I. Ilmu Pengetahuan Teknologi dan Kemiskinan
A. Ilmu Pengetahuan
1. Pengertian Ilmu Pengetahuan
Ilmu
Pengetahuan adalah suatu proses pemikiran dan analisis yang rasional,
sistimatik,
logik dan konsisten. Hasilnya dari ilmu pengetahuan dapat
dibuktikan dengan percobaan
yang transparan dan objektif. Ilmu pengetahuan mempunyai
spektrum analisis yang
luas, mencakup persoalan yang sifatnya supermakro, makro
dan mikro. Hal ini jelas
terlihat, misalnya pada ilmu-ilmu : fisika, kimia,
kedokteran, pertanian, rekayasa,
bioteknologi, dan sebagainya.
2. Empat Hal Sikap Yang Ilmiah
Sikap
ilmiah yang dimaksud adalah sikap yang seharusnya dimiliki oleh seorang
peneliti.
Untuk dapat melalui proses penelitian yang baik dan hasil yang baik pula,
peneliti harus memiliki sifat-sifat berikut ini :
1. Mampu
Membedakan Fakta dan Opini
Fakta adalah suatu kenyataan yang
disertai bukti-bukti ilmiah dan dapat dipertanggungjawabkan kebenarannya,
sedangkan opini adalah pendapat pribadi dari seseorang yang tidak dapat
dibuktikan kebenarannya sehingga di dalam melakukan studi kepustakaan, seorang peneliti
hendaknya mampu membedakan antara fakta dan opini agar hasil penelitiannya
tepat dan akurat serta dapat dipertanggungjawabkan kebenarannya.

● **DATA HASIL EKSTRAKSI**:
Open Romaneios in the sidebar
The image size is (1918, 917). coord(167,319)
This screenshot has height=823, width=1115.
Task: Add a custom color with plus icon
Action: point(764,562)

● **YANG DIKERJAKAN**:
(1) Menurut bacaan tentang ilmu pengetahuan, apa pengertian opini?
(2) Tentukan apakah setiap pernyataan berikut sesuai dengan bacaan tentang ilmu pengetahuan. Jawab ya atau tidak, lalu kutip kata-kata bacaan yang menentukannya.
(a) Hasil ilmu pengetahuan dapat dibuktikan dengan percobaan yang transparan dan objektif.
(b) Spektrum analisis ilmu pengetahuan hanya mencakup persoalan yang sifatnya mikro.
(c) Sikap ilmiah adalah sikap yang seharusnya dimiliki oleh seorang peneliti.

● **JAWABAN**:
(1) Opini adalah pendapat pribadi dari seseorang yang tidak dapat dibuktikan kebenarannya.

(2)
(a) Ya: "Hasilnya dari ilmu pengetahuan dapat dibuktikan dengan percobaan yang transparan dan objektif."
(b) Tidak: "mencakup persoalan yang sifatnya supermakro, makro dan mikro."
(c) Ya: "sikap yang seharusnya dimiliki oleh seorang peneliti."